One notable example is the Veteran Health Affairs (VA) records, which is a large database of electronic health records that can be accessed with collaboration with VA staff. The VA record has been in place for several decades, providing a unique longitudinal data set. The records include diagnostic and procedural codes, laboratory data, vital signs, imaging, and pathology. One example is a study published in Hepatology in 2021 that described clinical characteristics and outcomes of veterans with and without cirrhosis who tested positive for severe acute respiratory syndrome coronavirus 2.12 Because of the large population, the authors were able to quickly publish a study at the start of the pandemic including 3306 patients with cirrhosis of 88,747 tested for coronavirus disease. However, because the veterans are often English-speaking and male, findings from these studies may not be generalizable,13 and information may be missing if care was provided outside of the VA system.
Claims Data
Data from insurance claims are a robust means of conducting research and can provide information about how care is provided “in the real world.” Data often include patient and provider information, diagnostic and procedural codes, and costs of care. These data sets often lack clinically important information such as laboratory data or social and family history. Another limitation is that it is beholden to provider reporting, which may not be entirely accurate, although it tends to be accurate for procedures (eg, endoscopy and colonoscopy).14,15
One example is MarketScan, which is a family of databases that include insurance claims from participating providers for their employees and employee dependents. Specifically, the claims data comes from employer-sponsored insurance, employer-sponsored Medicare supplement, and Medicaid in 11 states for inpatient, outpatient, and prescription drug claims, as well as expenditure data. Supplemental data include workplace and disability measures, weather pattern, benefit plan design, and inpatient drug use. Kulaylat et al16 used the MarketScan database to evaluate postoperative complications of patients with ulcerative colitis who received preoperative anti-tumor necrosis factor therapy.16 Some limitations of this particular data set are incomplete follow up if patients change employers and the inclusion of only employed patients who are working age.
Another notable database is the SEER-Medicare linkage, which combines cancer data from SEER with Medicare claims.17 This linkage allows for cancer research that includes measures of comorbidities, receipt of screening and evaluation tests, and detailed treatment data.

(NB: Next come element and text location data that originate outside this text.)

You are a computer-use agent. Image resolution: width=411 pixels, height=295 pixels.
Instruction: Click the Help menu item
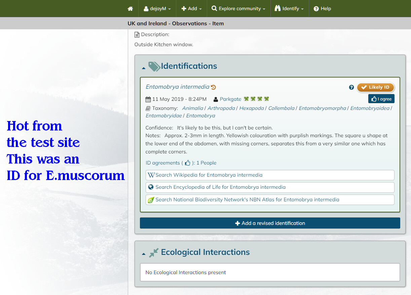[x=322, y=8]
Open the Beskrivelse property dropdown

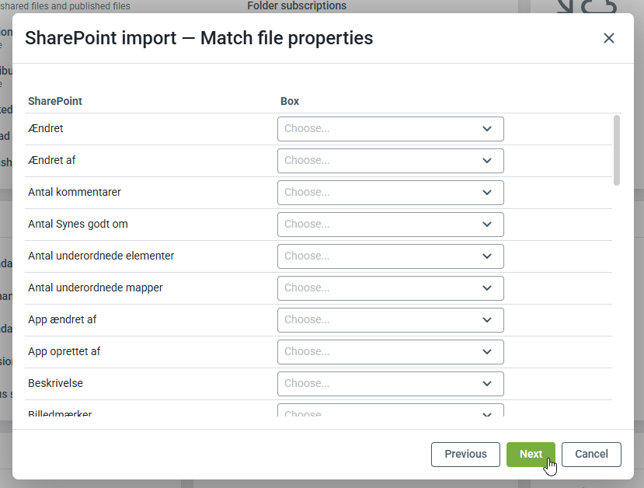click(390, 384)
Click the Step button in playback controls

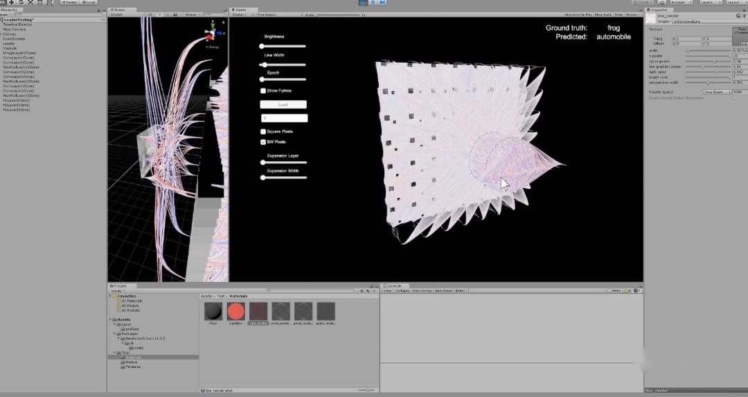coord(382,2)
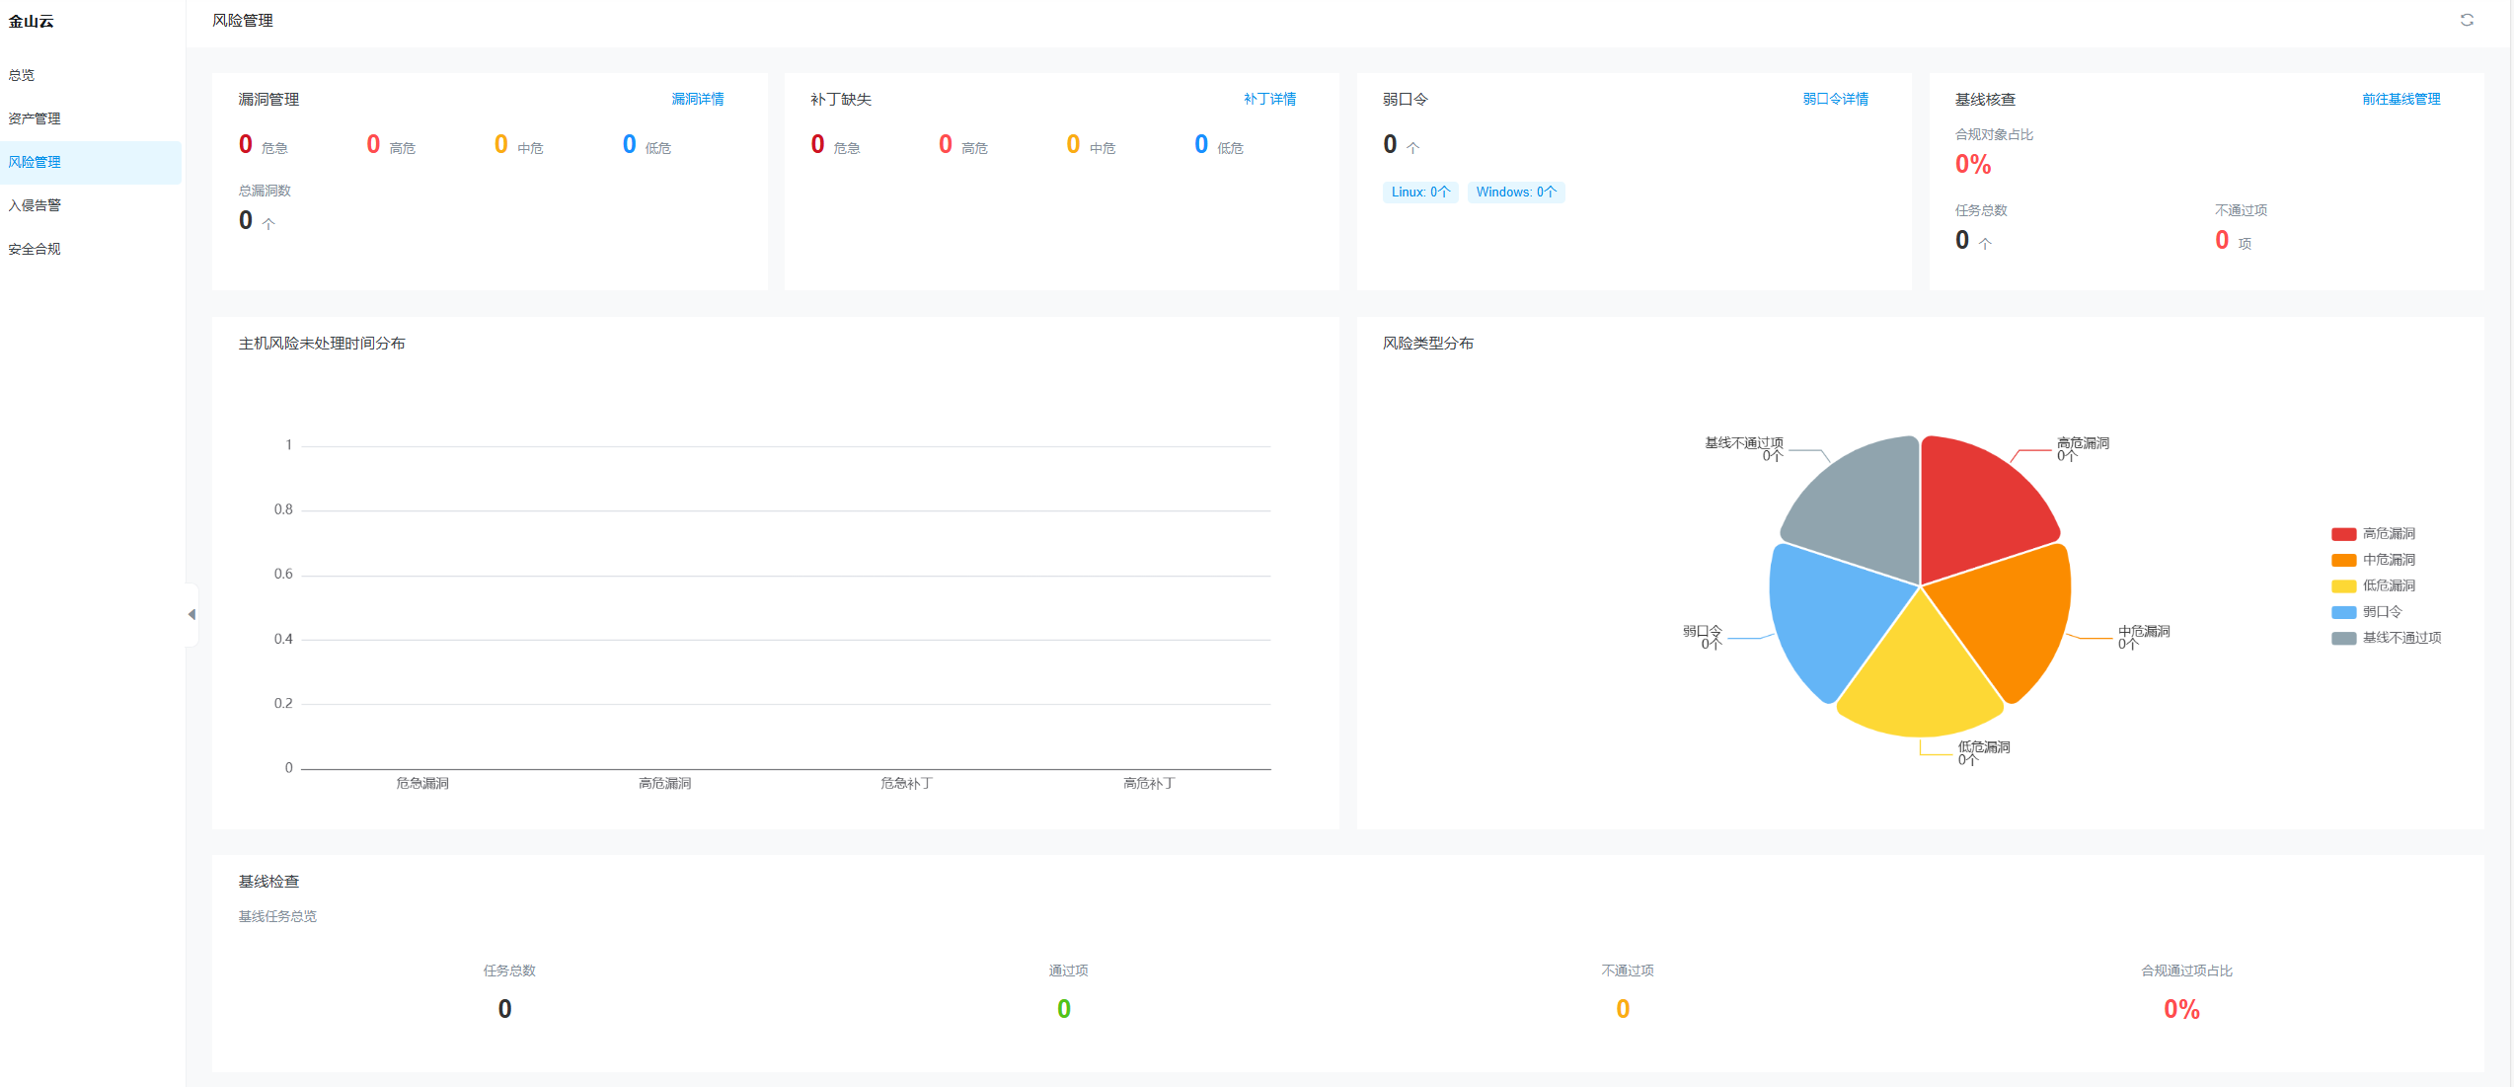The height and width of the screenshot is (1087, 2514).
Task: Open the 总览 menu item
Action: [x=22, y=75]
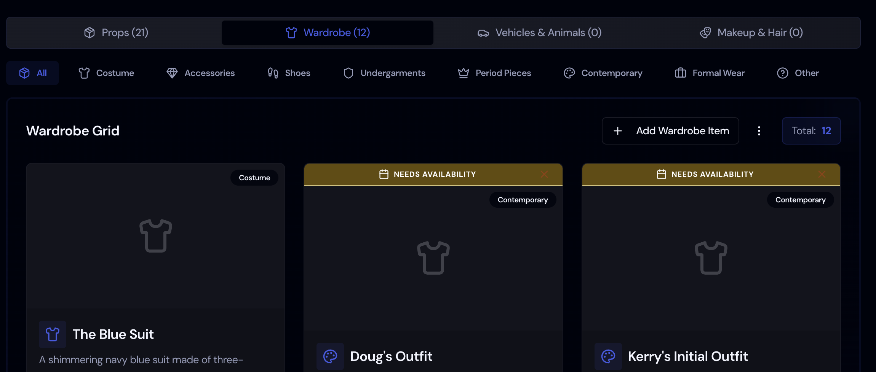The height and width of the screenshot is (372, 876).
Task: Click the palette icon beside Doug's Outfit
Action: click(x=330, y=356)
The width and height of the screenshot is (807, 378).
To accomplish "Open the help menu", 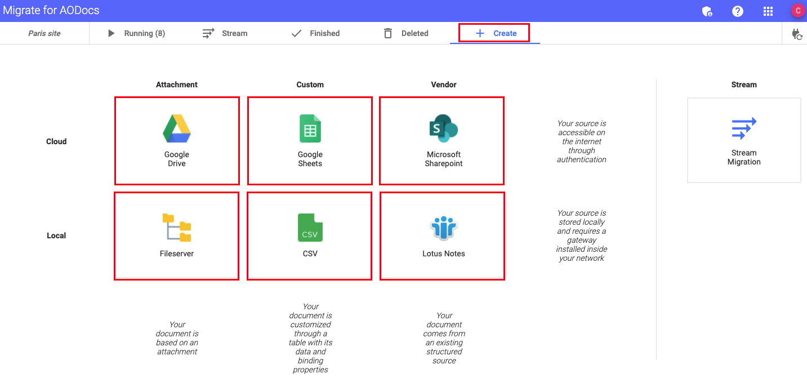I will click(737, 11).
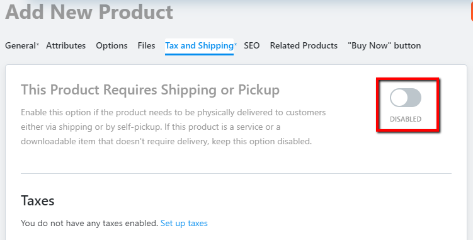This screenshot has height=240, width=473.
Task: Enable the shipping or pickup toggle switch
Action: [x=406, y=98]
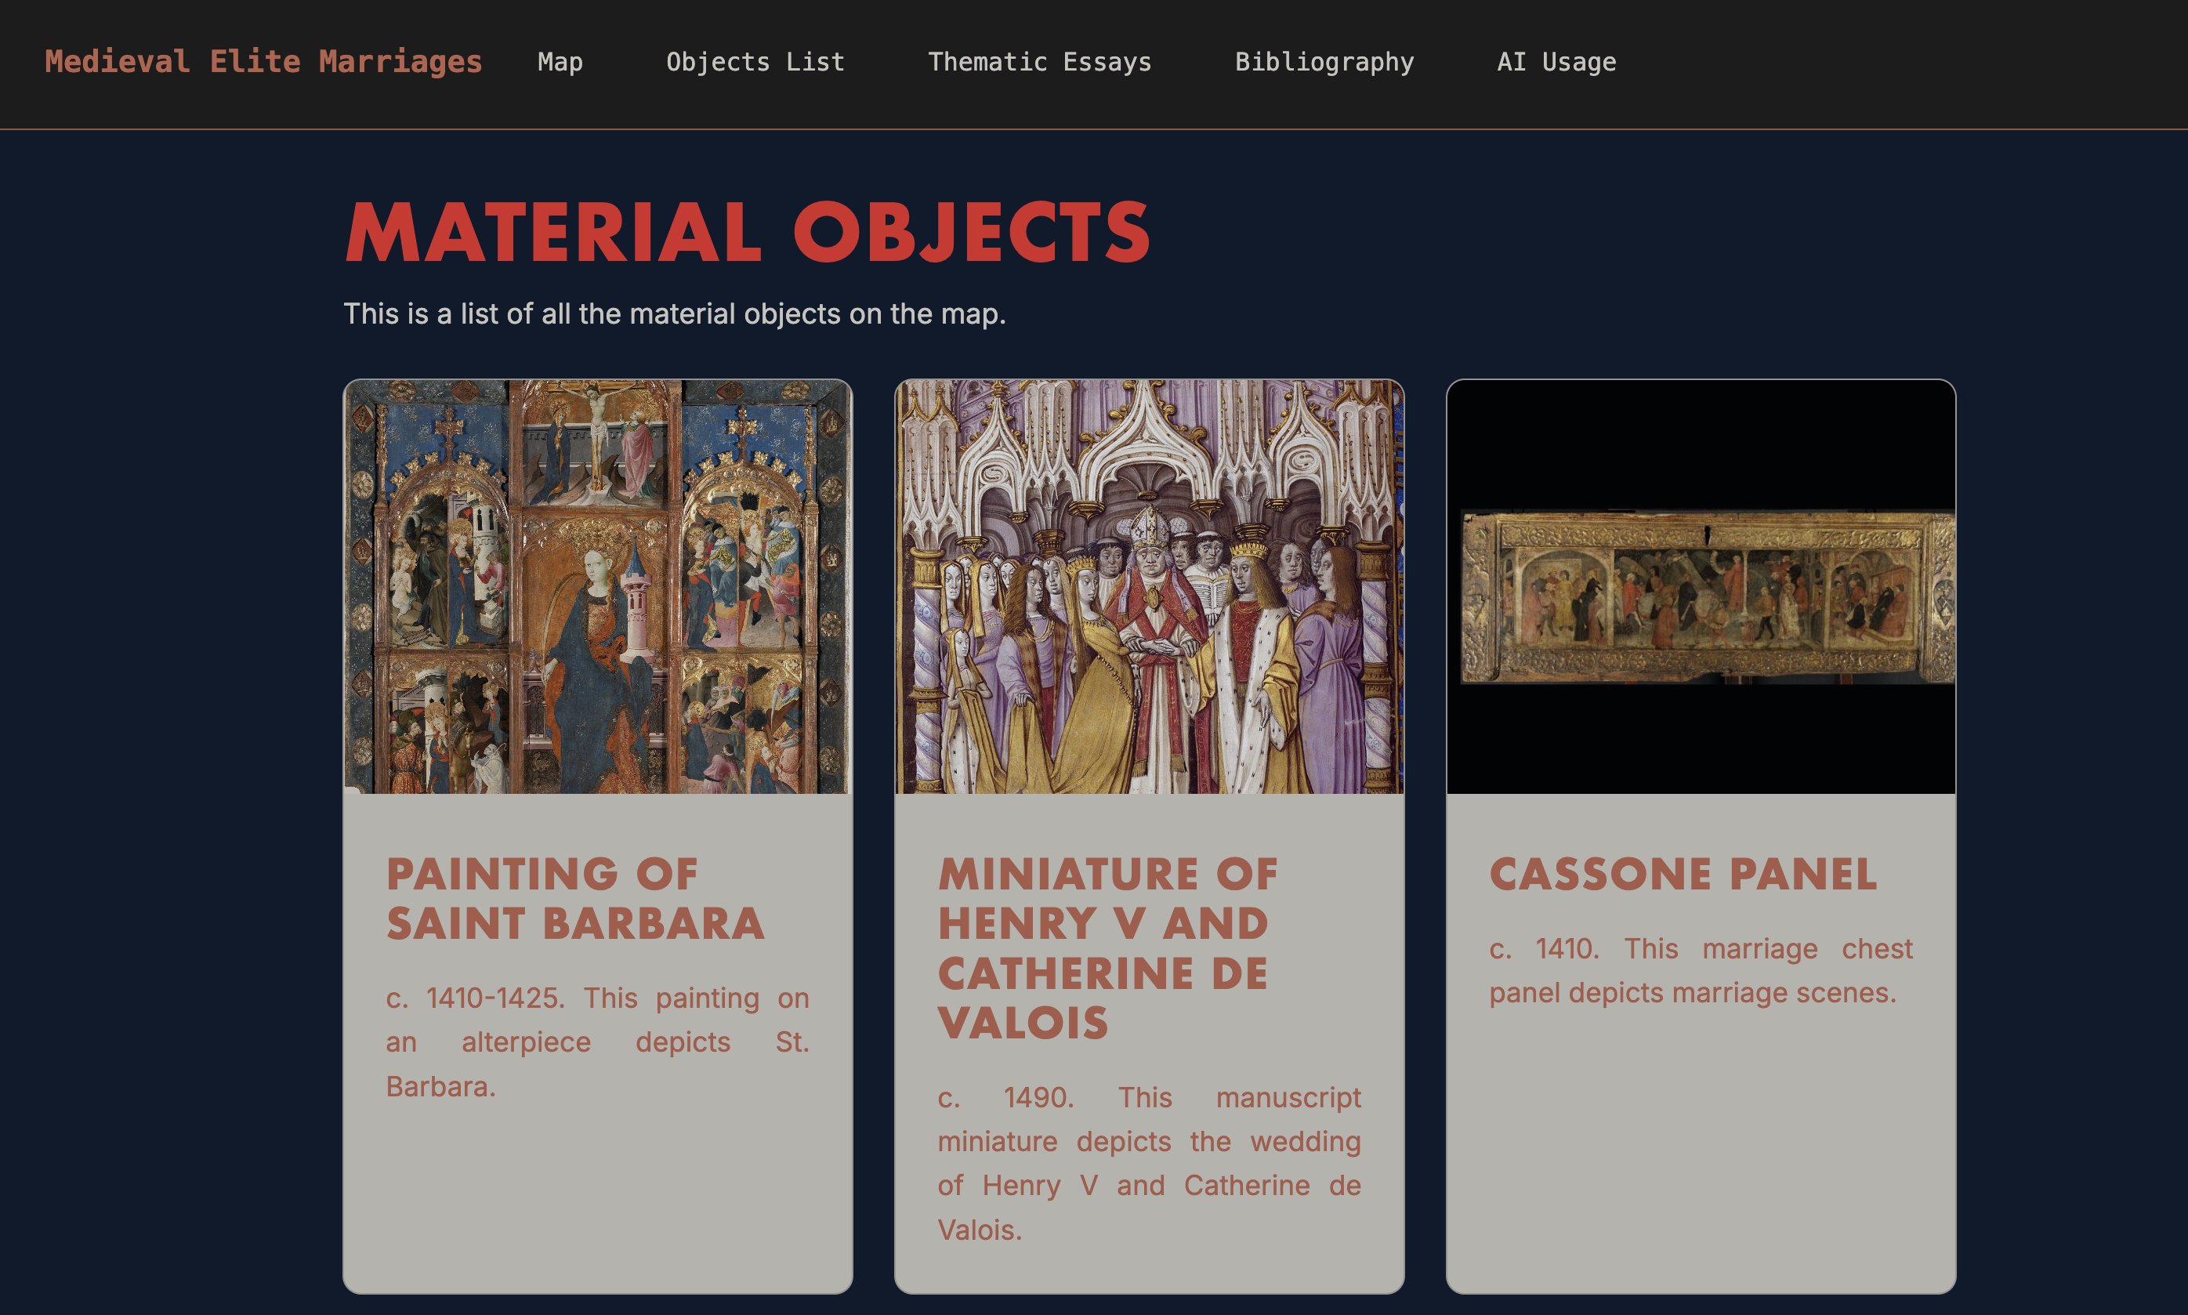Click the Saint Barbara altarpiece image

coord(597,587)
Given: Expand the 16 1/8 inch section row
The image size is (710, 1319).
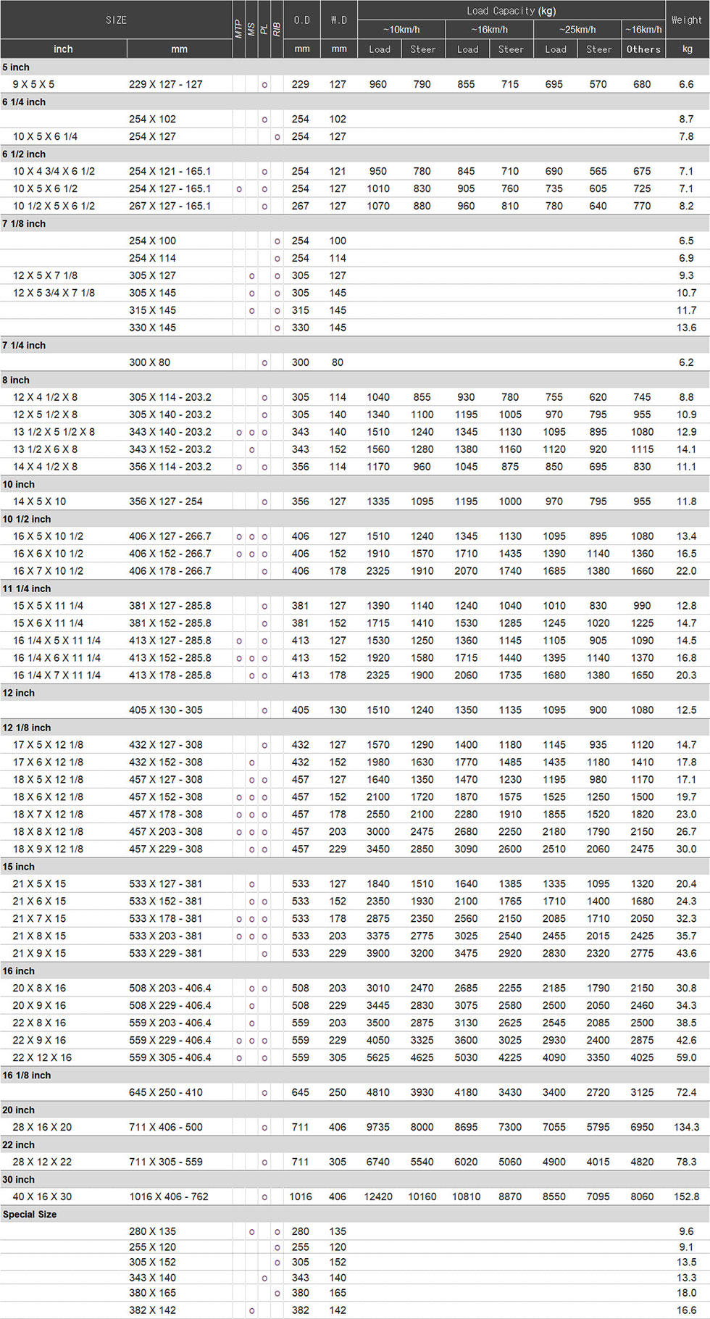Looking at the screenshot, I should pos(27,1075).
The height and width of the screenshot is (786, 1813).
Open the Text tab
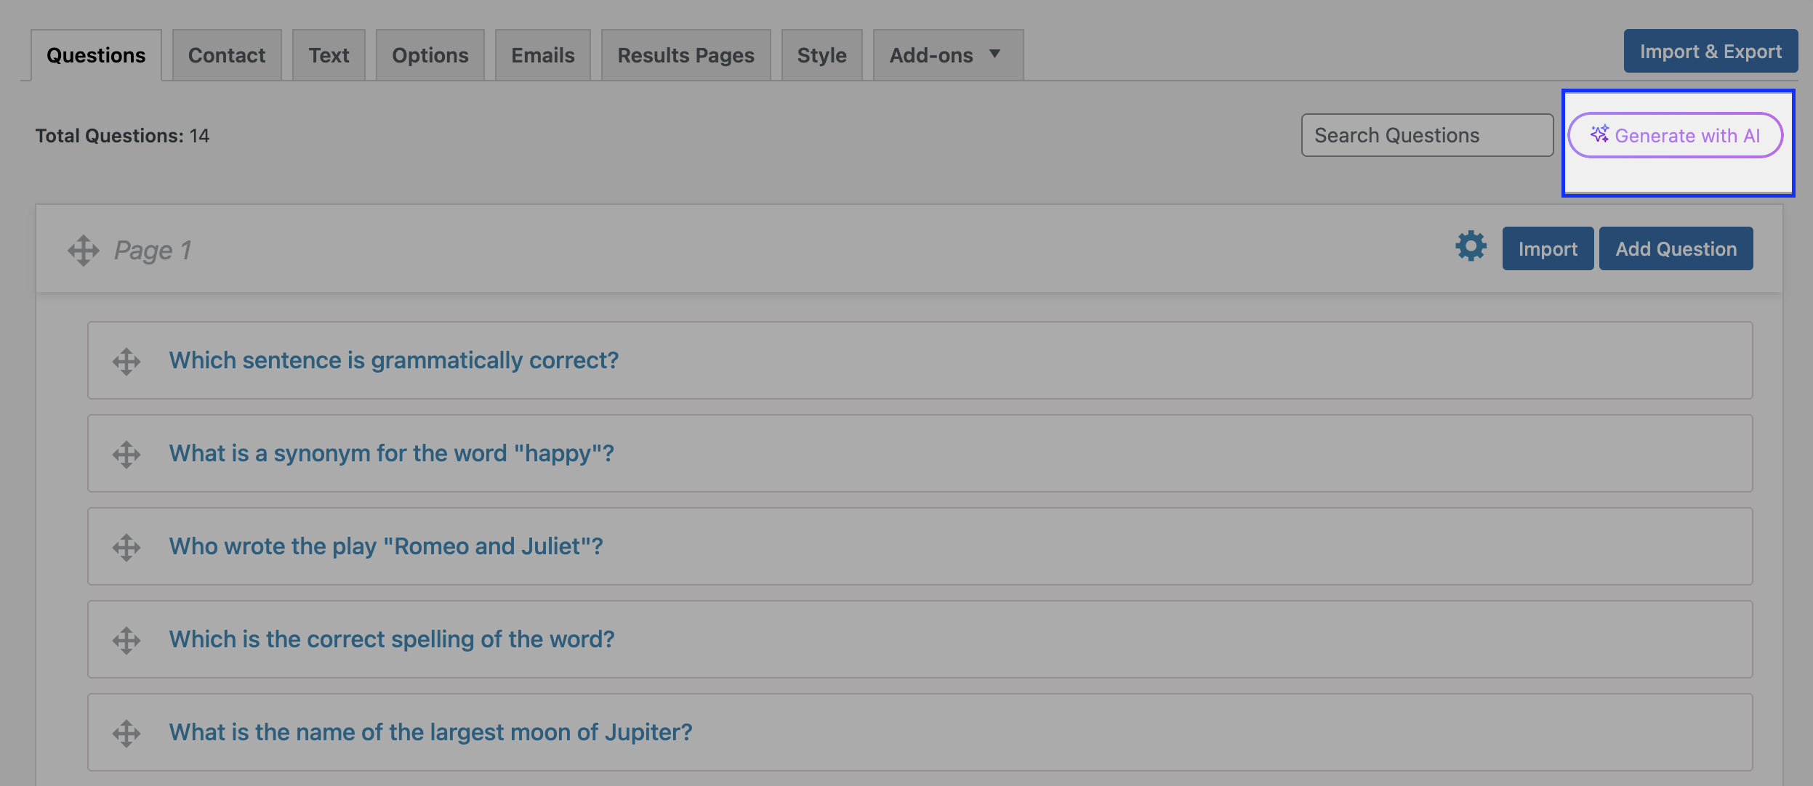[329, 55]
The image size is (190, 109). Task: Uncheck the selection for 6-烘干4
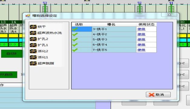tap(75, 45)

For example, Rustgi et al18 found a rise in use of endoscopic ultrasound to diagnose patients with pancreatic cancer during 2000 through 2015 as well as a survival benefit. SEER-Medicare also provides a random 5% sample of patients without cancer to serve as controls so that researchers can conduct population-based analyses within the SEER registry areas.17 Specific limitations include inclusion of only older patients, cost of data purchase, and an extensive application and data use agreement that needs to be approved by NCI. Unless there is a researcher who already has the database, the time from application to data in hand can be many months.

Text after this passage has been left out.